Copy out, word for word, the items between the line containing "799x1334 pixels. Task: Tap the x-axis" and the line containing "(x=681, y=1132)", inclusive.

RAW RECORDS:

============

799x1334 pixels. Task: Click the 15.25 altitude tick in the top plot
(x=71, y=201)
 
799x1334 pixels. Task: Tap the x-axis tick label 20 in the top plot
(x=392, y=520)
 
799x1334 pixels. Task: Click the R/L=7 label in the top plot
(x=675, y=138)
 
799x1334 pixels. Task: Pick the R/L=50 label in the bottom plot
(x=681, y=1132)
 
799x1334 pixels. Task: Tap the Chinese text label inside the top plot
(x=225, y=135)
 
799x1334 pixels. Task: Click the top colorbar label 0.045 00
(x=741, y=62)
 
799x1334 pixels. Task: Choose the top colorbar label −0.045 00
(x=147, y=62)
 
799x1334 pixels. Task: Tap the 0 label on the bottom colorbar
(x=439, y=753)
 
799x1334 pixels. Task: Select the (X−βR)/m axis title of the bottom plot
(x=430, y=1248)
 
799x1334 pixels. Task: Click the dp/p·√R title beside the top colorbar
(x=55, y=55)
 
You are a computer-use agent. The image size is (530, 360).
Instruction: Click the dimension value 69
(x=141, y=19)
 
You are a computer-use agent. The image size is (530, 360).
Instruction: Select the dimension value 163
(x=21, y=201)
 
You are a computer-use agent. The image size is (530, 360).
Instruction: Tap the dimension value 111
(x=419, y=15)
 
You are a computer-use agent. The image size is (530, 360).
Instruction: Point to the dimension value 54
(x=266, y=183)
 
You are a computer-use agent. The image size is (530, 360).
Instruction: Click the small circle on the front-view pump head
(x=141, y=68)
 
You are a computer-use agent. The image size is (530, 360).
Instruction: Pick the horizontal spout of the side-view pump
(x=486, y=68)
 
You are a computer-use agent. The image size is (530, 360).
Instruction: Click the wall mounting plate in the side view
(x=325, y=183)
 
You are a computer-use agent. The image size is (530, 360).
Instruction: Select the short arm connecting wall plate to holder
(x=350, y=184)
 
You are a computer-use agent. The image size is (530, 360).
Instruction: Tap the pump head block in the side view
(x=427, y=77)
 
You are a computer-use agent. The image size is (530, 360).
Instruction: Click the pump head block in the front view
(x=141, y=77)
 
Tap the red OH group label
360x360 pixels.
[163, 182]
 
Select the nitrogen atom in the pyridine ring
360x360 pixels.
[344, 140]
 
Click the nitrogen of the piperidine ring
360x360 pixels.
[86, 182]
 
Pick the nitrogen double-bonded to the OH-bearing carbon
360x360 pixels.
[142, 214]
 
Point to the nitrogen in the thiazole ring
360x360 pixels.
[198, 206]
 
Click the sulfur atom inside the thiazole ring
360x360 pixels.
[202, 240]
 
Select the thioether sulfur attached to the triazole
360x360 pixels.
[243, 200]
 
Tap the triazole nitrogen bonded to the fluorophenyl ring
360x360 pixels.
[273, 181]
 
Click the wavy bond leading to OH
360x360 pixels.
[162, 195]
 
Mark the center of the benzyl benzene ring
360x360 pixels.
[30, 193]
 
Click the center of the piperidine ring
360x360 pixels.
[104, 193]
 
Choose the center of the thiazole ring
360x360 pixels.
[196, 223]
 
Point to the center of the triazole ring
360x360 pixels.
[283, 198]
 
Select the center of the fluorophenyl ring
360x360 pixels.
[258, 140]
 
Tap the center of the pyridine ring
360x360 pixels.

============

CORRECT RESPONSE:
799x1334 pixels. Task: Tap the x-axis tick label 20 in the top plot
(x=392, y=520)
 
799x1334 pixels. Task: Click the R/L=7 label in the top plot
(x=675, y=138)
 
799x1334 pixels. Task: Pick the R/L=50 label in the bottom plot
(x=681, y=1132)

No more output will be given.